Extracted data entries

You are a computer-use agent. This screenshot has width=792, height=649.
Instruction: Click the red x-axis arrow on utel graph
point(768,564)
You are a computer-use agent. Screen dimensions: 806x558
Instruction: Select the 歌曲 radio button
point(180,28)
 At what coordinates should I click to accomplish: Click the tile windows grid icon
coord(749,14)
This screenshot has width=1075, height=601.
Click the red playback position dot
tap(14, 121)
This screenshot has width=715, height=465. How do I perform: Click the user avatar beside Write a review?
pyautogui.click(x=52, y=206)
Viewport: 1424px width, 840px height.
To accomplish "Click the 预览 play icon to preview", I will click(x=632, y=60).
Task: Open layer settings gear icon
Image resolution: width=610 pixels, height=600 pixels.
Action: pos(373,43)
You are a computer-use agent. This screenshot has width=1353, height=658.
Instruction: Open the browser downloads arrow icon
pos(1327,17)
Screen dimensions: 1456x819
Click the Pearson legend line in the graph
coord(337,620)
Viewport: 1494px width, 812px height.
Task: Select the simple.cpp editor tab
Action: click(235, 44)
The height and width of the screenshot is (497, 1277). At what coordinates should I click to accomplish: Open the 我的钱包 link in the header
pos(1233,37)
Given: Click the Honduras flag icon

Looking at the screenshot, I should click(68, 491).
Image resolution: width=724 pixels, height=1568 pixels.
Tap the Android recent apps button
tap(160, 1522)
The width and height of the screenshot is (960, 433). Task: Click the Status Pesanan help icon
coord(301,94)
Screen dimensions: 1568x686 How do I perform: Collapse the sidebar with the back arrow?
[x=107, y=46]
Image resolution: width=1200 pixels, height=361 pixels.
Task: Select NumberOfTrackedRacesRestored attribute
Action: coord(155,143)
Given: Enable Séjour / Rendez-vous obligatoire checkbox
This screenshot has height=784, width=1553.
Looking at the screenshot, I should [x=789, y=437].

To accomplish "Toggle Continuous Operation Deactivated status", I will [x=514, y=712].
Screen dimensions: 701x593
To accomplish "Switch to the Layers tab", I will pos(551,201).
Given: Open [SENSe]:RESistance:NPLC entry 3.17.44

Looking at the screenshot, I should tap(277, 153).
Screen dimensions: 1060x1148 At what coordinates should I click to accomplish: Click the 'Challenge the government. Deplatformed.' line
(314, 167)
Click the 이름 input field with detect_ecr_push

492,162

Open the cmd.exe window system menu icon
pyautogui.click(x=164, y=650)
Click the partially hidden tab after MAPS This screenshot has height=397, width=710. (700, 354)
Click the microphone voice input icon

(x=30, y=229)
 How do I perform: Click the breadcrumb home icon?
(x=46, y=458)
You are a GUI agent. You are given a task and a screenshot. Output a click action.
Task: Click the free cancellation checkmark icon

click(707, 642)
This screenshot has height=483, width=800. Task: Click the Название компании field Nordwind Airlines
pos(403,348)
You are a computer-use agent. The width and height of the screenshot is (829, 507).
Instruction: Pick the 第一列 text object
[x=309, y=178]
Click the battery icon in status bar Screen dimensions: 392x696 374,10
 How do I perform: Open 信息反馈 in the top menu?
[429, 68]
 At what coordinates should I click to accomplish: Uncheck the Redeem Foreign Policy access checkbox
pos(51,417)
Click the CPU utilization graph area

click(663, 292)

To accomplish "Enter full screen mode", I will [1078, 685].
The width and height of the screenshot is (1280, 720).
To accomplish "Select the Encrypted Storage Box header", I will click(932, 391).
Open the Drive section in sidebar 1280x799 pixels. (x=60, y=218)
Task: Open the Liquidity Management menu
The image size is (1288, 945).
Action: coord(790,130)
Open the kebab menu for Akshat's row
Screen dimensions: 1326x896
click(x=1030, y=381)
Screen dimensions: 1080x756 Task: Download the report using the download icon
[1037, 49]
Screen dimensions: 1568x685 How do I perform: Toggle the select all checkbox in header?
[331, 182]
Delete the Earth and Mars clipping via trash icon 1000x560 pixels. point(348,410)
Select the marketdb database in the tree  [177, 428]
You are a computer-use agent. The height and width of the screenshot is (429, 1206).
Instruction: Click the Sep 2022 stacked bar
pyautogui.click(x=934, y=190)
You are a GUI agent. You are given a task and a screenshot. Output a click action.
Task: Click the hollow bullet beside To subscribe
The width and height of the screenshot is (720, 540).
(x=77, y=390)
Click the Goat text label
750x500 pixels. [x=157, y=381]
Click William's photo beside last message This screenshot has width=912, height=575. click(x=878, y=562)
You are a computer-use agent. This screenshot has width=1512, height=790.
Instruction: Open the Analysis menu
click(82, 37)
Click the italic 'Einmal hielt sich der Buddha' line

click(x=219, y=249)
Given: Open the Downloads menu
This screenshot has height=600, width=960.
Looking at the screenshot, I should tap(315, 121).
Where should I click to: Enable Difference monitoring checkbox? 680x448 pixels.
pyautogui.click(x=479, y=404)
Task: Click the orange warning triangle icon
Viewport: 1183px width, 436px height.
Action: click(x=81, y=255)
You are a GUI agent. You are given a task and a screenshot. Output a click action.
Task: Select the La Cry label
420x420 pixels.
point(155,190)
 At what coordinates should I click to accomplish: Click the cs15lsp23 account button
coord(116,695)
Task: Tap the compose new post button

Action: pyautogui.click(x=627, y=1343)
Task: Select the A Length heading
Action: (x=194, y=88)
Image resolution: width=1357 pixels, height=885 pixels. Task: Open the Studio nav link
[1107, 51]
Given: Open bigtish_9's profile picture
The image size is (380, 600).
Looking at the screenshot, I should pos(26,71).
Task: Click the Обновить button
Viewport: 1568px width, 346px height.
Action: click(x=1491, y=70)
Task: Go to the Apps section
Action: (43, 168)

- _Exercise instructions_: Write down exactly the span of lines above from the one containing "Task: Tap the compose new post button" to the one containing "Task: Click the Обновить button", both ends included.

- _Written response_:
Task: Tap the compose new post button

Action: pyautogui.click(x=627, y=1343)
Task: Select the A Length heading
Action: (x=194, y=88)
Image resolution: width=1357 pixels, height=885 pixels. Task: Open the Studio nav link
[1107, 51]
Given: Open bigtish_9's profile picture
The image size is (380, 600).
Looking at the screenshot, I should pos(26,71).
Task: Click the Обновить button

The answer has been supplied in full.